Antigenen en antistoffen
Dit zijn stoffen die aan de buitenkant van cellen vast zitten. Antigenen zijn stoffen die als lichaamsvreemd worden beschouwd en een afweerreactie van het immuunsysteem uitlokken. Het zijn moleculen die door pathogenen gevormd worden of die aan de buitenkant van de celmembraan van lichaamsvreemde cellen (zoals bacteriën, cellen van een getransplanteerd lichaamsdeel of van getransfuseerd bloed) vastzitten. Aan het antigeen herkent het immuunsysteem de vreemde cel.
Vervolgens reageert het immuunsysteem op een antigeen door antistoffen te maken, specifiek gericht tegen dat antigeen. Elk antigeen heeft een uniek moleculaire vorm. waar de antistof op past. Antistoffen worden door lymfocyten geproduceerd.

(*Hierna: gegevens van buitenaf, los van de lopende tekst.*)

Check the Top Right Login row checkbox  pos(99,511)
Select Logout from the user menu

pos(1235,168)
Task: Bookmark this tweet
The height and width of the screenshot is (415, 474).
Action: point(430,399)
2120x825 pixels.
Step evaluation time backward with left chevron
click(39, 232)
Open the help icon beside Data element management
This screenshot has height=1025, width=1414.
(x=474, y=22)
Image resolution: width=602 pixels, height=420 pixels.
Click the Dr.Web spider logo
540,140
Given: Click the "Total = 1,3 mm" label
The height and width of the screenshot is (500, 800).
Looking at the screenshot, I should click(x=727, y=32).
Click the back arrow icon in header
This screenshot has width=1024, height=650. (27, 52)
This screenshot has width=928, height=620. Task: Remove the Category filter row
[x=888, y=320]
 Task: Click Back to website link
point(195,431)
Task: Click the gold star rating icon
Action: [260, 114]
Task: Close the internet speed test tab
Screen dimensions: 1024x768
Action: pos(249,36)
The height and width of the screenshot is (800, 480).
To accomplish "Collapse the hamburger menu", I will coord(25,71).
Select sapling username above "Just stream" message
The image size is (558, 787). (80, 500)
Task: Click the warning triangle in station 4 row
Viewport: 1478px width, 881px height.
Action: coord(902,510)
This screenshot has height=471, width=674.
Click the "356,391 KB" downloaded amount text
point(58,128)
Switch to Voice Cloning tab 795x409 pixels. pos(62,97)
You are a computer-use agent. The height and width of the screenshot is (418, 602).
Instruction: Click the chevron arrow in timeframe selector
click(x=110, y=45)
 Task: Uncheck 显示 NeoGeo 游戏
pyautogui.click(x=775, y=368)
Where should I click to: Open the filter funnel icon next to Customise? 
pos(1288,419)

Afbeelding: Antigenen en antistoffen
Actieve immunisatie
Hierbij worden er verzwakte antigenen in het lichaam gebracht (bijvoorbeeld bij een vaccinatie). Hierdoor wordt het immuunsysteem geactiveerd en wordt de immuniteit opgebouwd. Het eigen afweersysteem wordt dus geprikkeld om antistoffen te maken, wat veel langer bescherming biedt.
Passieve immunisatie
Hierbij krijg je antistoffen toegediend. De antistoffen beschermen de patient en kunnen een patient genezen. De antistoffen worden hierbij dus zelf in het lichaam gebracht. Deze stoffen zullen de pathogenen opruimen, maar er wordt geen immuniteit ontwikkeld. Deze vorm van immunisatie gebeurt bijvoorbeeld wanneer een zorgvrager ernstig is verzwakt en zelf geen immuniteit kan opbouwen. Maar dit gebeurt ook bij de geboorte: de baby krijgt al via de placenta moederlijke antistoffen, die de eerste tijd na de geboorte bescherming bieden.